Exercise goal: Please quote exactly the lines below from the line containing "This screenshot has width=1248, height=552." to the line containing "Task: Switch to large thumbnails view icon", both lines included, and nothing else.

The data:

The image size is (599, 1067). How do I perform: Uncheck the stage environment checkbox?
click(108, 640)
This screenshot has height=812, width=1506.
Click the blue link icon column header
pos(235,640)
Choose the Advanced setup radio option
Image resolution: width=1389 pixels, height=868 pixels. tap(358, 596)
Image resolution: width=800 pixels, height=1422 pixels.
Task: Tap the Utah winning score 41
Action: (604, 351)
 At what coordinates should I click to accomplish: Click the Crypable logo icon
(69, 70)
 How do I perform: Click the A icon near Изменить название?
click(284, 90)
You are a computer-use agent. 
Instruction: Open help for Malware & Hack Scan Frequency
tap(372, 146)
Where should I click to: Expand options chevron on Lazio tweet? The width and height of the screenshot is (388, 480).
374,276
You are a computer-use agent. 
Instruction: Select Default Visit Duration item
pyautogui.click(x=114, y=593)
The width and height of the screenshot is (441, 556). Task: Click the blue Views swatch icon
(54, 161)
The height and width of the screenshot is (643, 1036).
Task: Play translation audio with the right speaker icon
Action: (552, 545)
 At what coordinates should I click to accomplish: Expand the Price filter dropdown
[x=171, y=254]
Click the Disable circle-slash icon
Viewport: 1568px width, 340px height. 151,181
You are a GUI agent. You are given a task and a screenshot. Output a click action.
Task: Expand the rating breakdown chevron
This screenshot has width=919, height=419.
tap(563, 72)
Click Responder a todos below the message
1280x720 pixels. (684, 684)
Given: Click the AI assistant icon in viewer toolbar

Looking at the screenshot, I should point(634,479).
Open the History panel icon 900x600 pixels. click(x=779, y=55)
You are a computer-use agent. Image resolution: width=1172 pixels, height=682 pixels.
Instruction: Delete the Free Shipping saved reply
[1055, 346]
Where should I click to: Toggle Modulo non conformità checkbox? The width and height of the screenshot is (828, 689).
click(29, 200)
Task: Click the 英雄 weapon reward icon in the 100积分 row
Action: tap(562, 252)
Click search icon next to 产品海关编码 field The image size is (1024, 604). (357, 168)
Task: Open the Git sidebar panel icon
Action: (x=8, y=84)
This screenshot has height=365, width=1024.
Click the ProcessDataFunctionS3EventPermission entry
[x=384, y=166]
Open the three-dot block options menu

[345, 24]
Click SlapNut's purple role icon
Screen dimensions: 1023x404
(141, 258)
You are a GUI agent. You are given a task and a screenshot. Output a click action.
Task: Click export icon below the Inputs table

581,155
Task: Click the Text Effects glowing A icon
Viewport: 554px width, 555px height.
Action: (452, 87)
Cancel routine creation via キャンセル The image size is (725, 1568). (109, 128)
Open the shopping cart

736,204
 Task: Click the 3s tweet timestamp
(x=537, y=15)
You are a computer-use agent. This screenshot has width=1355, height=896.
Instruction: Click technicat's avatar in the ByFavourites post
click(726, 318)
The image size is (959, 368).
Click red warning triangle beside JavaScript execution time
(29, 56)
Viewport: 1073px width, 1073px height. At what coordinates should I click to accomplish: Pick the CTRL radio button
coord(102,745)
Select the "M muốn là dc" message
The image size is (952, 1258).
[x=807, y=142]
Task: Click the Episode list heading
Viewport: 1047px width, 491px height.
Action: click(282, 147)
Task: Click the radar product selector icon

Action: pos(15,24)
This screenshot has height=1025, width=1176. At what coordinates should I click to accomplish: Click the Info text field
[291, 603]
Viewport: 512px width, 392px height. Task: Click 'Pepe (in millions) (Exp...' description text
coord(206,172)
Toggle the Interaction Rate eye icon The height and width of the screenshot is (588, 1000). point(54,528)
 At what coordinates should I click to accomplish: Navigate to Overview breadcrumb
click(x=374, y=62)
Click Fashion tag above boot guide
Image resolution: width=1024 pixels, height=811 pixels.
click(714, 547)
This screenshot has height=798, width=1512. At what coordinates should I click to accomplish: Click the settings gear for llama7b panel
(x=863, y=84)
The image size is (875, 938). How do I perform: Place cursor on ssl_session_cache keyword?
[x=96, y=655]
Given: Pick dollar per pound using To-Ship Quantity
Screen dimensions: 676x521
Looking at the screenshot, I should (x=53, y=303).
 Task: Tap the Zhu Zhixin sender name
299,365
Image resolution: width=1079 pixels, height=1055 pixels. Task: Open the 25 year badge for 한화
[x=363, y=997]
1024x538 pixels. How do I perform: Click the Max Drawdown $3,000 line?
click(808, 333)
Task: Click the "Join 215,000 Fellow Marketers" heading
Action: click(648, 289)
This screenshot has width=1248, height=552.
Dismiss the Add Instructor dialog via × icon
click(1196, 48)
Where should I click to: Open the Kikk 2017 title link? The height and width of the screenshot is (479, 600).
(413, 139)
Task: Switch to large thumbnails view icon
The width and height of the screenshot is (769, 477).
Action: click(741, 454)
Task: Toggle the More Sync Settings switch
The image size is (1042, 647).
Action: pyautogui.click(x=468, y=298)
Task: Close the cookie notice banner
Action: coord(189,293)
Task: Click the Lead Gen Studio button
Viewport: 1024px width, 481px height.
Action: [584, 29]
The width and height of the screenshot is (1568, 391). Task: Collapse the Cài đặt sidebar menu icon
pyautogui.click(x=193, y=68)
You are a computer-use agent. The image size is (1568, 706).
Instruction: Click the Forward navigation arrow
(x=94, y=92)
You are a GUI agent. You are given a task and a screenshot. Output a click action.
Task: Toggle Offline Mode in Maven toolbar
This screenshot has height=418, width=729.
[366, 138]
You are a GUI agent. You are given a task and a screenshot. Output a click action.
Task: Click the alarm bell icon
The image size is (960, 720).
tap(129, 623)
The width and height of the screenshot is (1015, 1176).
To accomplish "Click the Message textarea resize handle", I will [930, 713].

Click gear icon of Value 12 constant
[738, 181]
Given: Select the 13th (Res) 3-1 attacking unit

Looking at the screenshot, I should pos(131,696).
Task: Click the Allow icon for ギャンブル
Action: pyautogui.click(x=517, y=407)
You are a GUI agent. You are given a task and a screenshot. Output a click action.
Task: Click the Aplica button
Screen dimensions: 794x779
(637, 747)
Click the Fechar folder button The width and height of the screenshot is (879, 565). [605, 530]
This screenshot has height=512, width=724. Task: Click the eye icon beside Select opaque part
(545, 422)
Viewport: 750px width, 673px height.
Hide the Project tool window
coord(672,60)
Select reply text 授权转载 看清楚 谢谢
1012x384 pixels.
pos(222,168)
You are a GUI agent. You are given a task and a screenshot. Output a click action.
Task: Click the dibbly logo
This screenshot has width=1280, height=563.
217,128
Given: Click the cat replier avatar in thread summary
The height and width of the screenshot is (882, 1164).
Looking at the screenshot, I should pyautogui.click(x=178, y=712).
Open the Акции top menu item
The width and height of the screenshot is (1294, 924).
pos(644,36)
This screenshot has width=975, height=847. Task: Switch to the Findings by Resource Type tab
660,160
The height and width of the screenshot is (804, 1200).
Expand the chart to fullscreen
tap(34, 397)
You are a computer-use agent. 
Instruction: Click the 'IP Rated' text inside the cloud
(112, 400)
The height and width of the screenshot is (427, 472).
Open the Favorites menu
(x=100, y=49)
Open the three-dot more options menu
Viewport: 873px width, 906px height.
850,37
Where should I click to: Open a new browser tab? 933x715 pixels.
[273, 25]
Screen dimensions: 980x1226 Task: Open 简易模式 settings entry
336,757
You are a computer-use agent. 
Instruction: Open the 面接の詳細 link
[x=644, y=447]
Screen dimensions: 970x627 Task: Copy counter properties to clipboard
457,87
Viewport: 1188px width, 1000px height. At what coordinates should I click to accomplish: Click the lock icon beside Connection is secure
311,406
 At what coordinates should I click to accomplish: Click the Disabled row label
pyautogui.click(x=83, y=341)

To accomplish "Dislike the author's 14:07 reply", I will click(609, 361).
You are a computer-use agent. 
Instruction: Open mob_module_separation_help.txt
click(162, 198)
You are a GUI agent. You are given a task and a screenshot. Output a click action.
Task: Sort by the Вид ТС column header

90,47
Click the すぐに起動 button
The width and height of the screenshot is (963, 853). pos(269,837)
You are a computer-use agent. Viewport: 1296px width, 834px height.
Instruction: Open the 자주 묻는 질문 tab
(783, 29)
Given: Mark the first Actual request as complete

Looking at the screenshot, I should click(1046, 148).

Answer space:
This screenshot has width=1248, height=552.
Dismiss the Add Instructor dialog via × icon
click(1196, 48)
Where should I click to: Open the Kikk 2017 title link? The height and width of the screenshot is (479, 600).
(413, 139)
Task: Switch to large thumbnails view icon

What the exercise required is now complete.